[EXERCISE INSTRUCTIONS] Your answer should be only the lines below from the one with "Apprendre (227, 80)" to the one with "福建 (68, 1685)", repeated exactly, ends included.

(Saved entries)
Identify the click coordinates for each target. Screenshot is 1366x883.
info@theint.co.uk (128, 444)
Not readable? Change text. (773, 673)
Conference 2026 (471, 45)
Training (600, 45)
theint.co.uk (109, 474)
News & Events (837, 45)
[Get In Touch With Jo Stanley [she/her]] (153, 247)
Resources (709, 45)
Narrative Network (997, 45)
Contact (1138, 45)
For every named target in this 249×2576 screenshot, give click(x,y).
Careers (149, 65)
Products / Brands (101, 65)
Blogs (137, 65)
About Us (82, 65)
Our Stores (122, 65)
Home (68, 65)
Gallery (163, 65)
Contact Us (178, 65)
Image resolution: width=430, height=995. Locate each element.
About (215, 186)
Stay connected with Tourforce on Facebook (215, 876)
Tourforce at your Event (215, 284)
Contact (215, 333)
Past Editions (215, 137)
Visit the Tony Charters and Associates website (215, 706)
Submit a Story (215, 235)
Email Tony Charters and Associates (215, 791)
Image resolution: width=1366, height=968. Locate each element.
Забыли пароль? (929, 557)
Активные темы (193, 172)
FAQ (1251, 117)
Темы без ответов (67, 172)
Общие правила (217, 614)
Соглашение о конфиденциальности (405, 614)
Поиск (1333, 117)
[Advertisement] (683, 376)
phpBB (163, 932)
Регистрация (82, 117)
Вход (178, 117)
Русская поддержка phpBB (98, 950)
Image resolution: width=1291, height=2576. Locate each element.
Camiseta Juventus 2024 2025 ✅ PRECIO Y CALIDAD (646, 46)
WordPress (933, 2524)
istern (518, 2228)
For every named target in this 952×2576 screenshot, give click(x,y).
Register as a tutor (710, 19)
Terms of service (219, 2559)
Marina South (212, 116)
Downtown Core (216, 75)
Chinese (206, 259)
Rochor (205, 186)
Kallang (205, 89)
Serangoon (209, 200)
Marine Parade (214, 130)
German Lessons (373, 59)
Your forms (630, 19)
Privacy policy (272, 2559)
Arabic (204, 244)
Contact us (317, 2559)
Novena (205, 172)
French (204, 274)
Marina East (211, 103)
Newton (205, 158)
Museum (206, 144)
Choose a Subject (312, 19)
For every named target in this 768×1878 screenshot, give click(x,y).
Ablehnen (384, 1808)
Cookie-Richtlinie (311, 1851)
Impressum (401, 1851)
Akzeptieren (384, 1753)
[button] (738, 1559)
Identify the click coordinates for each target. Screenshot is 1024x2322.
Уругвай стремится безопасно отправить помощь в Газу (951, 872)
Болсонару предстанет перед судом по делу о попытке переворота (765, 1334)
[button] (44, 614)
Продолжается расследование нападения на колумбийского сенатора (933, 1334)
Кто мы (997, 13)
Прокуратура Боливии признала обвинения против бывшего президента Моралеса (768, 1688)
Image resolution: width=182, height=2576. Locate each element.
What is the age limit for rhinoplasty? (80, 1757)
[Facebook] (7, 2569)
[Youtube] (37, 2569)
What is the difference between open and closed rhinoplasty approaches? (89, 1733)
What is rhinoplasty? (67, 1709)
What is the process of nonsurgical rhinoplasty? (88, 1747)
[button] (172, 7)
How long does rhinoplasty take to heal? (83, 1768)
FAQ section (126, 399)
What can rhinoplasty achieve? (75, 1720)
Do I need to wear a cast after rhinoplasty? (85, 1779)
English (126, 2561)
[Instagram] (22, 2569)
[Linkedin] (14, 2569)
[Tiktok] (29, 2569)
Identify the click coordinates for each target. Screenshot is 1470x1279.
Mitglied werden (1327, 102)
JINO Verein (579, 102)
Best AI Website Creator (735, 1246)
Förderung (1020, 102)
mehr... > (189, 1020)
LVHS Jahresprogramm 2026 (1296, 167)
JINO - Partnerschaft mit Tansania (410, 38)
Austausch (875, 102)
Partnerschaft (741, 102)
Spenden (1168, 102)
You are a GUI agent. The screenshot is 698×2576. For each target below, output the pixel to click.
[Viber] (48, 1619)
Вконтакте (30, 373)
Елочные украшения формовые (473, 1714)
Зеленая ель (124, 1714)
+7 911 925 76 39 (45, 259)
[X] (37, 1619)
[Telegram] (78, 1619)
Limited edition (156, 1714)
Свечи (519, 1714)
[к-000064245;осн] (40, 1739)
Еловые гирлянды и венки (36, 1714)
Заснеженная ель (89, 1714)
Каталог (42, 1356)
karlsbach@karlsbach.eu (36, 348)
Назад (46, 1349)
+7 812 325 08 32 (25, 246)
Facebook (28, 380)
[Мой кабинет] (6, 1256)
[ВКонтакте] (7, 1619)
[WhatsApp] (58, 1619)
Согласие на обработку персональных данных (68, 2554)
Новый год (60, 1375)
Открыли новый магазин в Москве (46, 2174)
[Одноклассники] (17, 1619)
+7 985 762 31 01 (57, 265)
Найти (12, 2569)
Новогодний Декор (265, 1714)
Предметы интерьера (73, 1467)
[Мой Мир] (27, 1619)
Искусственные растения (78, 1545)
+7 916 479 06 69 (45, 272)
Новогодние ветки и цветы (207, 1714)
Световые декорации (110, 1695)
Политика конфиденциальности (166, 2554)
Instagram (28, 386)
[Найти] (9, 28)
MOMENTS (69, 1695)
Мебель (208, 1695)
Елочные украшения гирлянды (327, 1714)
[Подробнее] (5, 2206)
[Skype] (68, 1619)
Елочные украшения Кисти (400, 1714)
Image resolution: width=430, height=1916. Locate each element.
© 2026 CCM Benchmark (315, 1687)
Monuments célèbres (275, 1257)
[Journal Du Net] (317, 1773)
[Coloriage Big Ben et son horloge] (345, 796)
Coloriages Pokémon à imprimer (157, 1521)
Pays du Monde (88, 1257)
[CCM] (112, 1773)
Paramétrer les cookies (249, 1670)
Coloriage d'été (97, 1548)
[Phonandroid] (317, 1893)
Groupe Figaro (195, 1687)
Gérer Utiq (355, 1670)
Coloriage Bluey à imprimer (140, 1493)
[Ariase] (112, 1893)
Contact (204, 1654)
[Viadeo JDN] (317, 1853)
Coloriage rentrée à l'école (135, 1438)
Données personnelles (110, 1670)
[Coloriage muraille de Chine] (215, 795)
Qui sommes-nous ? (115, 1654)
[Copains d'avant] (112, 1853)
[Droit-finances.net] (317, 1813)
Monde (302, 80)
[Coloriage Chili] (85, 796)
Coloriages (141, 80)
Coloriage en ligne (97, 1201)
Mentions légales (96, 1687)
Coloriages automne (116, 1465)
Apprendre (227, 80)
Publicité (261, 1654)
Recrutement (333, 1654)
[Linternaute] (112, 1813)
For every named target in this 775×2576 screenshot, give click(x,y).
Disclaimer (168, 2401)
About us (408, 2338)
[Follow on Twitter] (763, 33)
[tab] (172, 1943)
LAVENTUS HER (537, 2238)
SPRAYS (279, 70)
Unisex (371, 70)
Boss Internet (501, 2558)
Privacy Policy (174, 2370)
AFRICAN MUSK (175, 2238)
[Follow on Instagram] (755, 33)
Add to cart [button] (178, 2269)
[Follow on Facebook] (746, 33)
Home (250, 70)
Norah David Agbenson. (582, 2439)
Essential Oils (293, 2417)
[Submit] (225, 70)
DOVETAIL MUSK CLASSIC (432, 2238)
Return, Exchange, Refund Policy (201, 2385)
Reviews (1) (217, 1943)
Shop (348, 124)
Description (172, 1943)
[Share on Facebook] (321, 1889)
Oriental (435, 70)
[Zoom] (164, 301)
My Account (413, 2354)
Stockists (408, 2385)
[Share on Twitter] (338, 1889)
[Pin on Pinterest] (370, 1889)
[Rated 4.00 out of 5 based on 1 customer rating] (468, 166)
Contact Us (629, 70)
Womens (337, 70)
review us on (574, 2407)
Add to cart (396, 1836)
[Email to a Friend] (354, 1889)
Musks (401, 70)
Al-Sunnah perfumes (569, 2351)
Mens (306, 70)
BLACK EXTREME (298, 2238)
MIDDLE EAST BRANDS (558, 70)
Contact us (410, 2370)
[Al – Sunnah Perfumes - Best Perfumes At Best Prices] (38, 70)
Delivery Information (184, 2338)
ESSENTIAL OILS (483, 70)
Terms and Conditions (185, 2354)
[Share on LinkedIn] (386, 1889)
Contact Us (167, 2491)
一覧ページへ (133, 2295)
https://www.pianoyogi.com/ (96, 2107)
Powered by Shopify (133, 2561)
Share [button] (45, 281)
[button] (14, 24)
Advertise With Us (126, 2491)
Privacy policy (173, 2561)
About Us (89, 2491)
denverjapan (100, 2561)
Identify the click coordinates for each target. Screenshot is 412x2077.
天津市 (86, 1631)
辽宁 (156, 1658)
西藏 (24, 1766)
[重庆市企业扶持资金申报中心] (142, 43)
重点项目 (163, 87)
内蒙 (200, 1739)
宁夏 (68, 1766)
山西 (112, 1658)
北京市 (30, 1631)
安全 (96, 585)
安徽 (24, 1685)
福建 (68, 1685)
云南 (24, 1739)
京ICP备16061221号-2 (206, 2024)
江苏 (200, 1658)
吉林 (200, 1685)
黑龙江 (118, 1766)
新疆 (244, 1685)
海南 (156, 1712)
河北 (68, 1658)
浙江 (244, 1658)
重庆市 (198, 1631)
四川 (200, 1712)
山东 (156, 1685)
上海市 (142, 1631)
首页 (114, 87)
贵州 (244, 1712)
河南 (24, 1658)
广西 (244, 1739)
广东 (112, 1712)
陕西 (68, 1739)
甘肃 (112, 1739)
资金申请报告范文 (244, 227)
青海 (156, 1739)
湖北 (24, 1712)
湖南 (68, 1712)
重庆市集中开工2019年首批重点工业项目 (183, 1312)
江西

[EXERCISE ANSWER]
Apprendre (227, 80)
Publicité (261, 1654)
Recrutement (333, 1654)
[Linternaute] (112, 1813)
For every named target in this 775×2576 screenshot, give click(x,y).
Disclaimer (168, 2401)
About us (408, 2338)
[Follow on Twitter] (763, 33)
[tab] (172, 1943)
LAVENTUS HER (537, 2238)
SPRAYS (279, 70)
Unisex (371, 70)
Boss Internet (501, 2558)
Privacy Policy (174, 2370)
AFRICAN MUSK (175, 2238)
[Follow on Instagram] (755, 33)
Add to cart [button] (178, 2269)
[Follow on Facebook] (746, 33)
Home (250, 70)
Norah David Agbenson. (582, 2439)
Essential Oils (293, 2417)
[Submit] (225, 70)
DOVETAIL MUSK CLASSIC (432, 2238)
Return, Exchange, Refund Policy (201, 2385)
Reviews (1) (217, 1943)
Shop (348, 124)
Description (172, 1943)
[Share on Facebook] (321, 1889)
Oriental (435, 70)
[Zoom] (164, 301)
My Account (413, 2354)
Stockists (408, 2385)
[Share on Twitter] (338, 1889)
[Pin on Pinterest] (370, 1889)
[Rated 4.00 out of 5 based on 1 customer rating] (468, 166)
Contact Us (629, 70)
Womens (337, 70)
review us on (574, 2407)
Add to cart (396, 1836)
[Email to a Friend] (354, 1889)
Musks (401, 70)
Al-Sunnah perfumes (569, 2351)
Mens (306, 70)
BLACK EXTREME (298, 2238)
MIDDLE EAST BRANDS (558, 70)
Contact us (410, 2370)
[Al – Sunnah Perfumes - Best Perfumes At Best Prices] (38, 70)
Delivery Information (184, 2338)
ESSENTIAL OILS (483, 70)
Terms and Conditions (185, 2354)
[Share on LinkedIn] (386, 1889)
Contact Us (167, 2491)
一覧ページへ (133, 2295)
https://www.pianoyogi.com/ (96, 2107)
Powered by Shopify (133, 2561)
Share [button] (45, 281)
[button] (14, 24)
Advertise With Us (126, 2491)
Privacy policy (173, 2561)
About Us (89, 2491)
denverjapan (100, 2561)
Identify the click coordinates for each target. Screenshot is 412x2077.
天津市 (86, 1631)
辽宁 (156, 1658)
西藏 (24, 1766)
[重庆市企业扶持资金申报中心] (142, 43)
重点项目 (163, 87)
内蒙 (200, 1739)
宁夏 (68, 1766)
山西 (112, 1658)
北京市 (30, 1631)
安全 (96, 585)
安徽 (24, 1685)
福建 (68, 1685)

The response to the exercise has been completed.